- Document passage -
==============================

Ships unofficially connected with Russia are presenting a new threat in the Baltic. Neighboring states must respond creatively and proactively.

Published on June 5, 2025

Fearful of their interests being overlooked by U.S. President Donald Trump in his desire to achieve a quick ceasefire in Ukraine, European leaders have begun to threaten increasingly severe actions against Russia if it refuses to participate earnestly in peace talks. One particular target of European officials is Russia’s “shadow fleet,” a network of vessels assembled to evade the G7 price cap on Russian oil exports. Although these ships are unofficially associated with Russia, shadow fleet vessels traditionally sail under flags of smaller third states. Yet Russia, for the first time, recently took official military action to protect a shadow fleet vessel in the Baltic Sea. Kremlin spokesperson Dmitry Peskov also said publicly, with reference to the shadow fleet, that Russia would defend its vessels in the Baltic Sea using “all means available.”

Three recent events in the Baltic Sea indicate that Moscow is feeling the heightened pressure from Europe. On May 13, a Russian Air Force fighter jet circled over a shadow fleet oil tanker named Jaguar, under escort by Estonian authorities—and violated NATO airspace in the process. Five days later, Russian authorities detained a Greek-owned oil tanker, the Green Admire, after it departed from Estonia. And on May 20, one week after the Jaguar incident, Polish military forces conducted a patrol flight to deter a suspicious shadow fleet vessel, also in the Baltic Sea.

==============================

- Data extract -
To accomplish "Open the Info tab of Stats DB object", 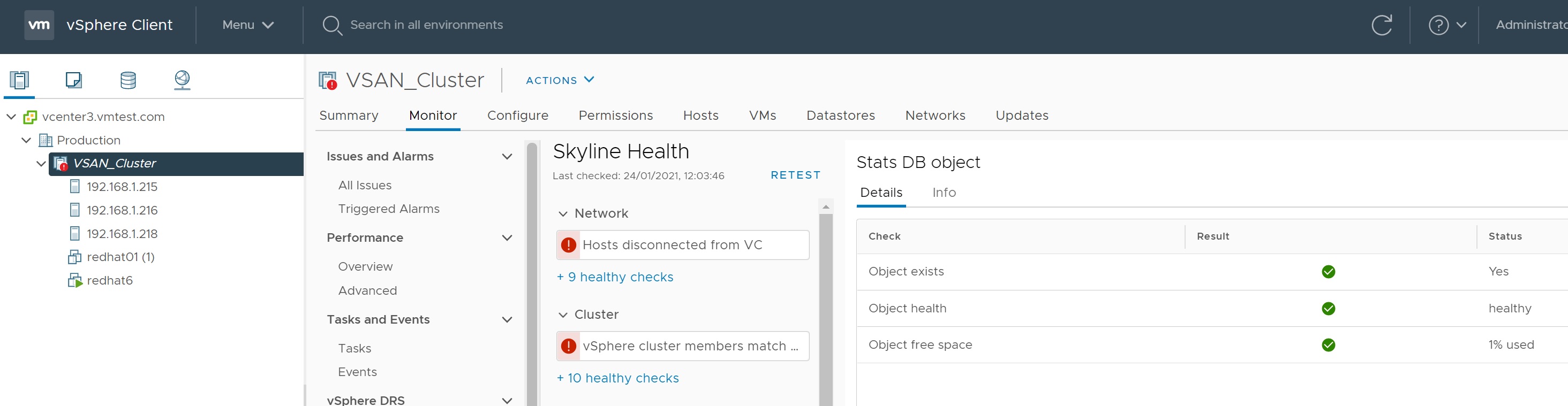I will tap(944, 193).
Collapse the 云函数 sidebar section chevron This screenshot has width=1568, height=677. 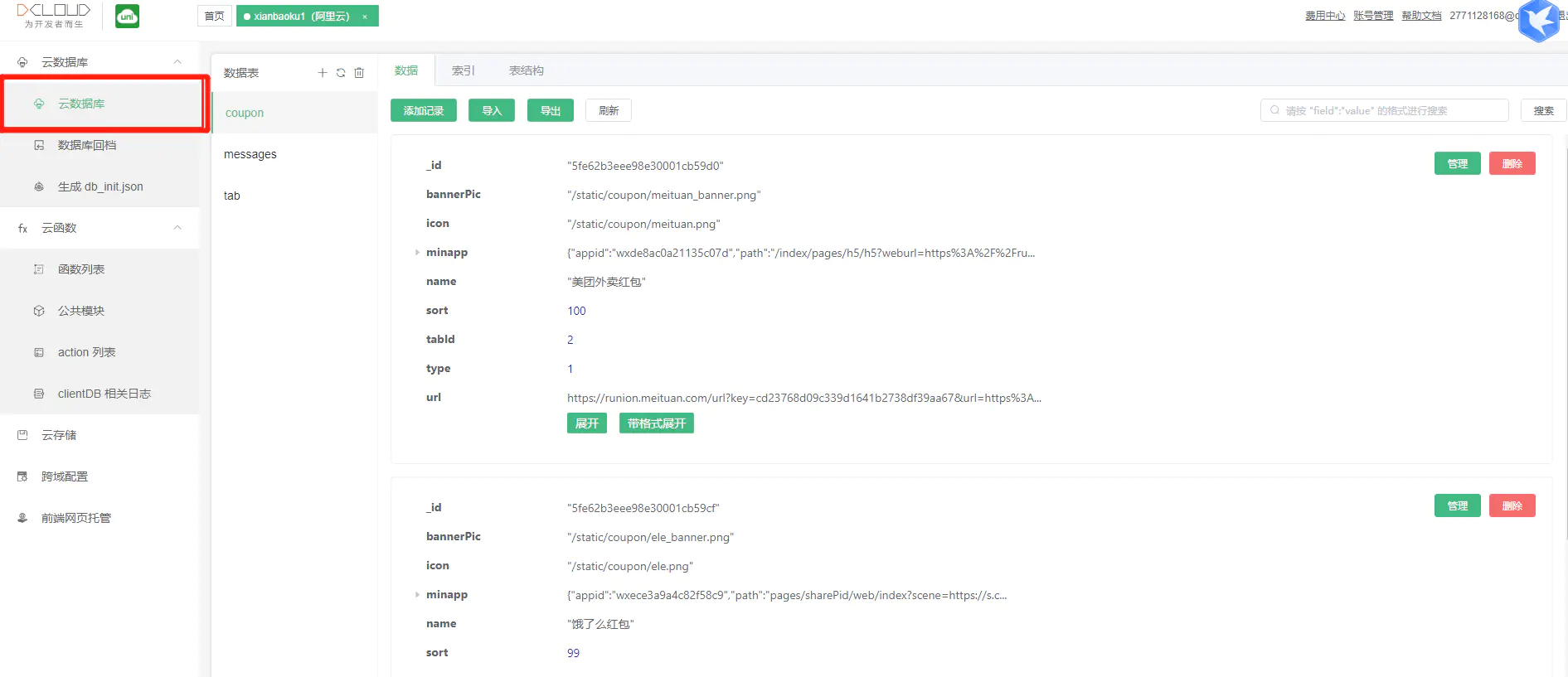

==============================

- Goal of the exercise -
In the passage on Russia's shadow fleet, what was the name of the Greek-owned oil tanker that Russian authorities detained? The lines have nothing to do with the passage on Russia's shadow fleet.

- Right answer -
The Green Admire.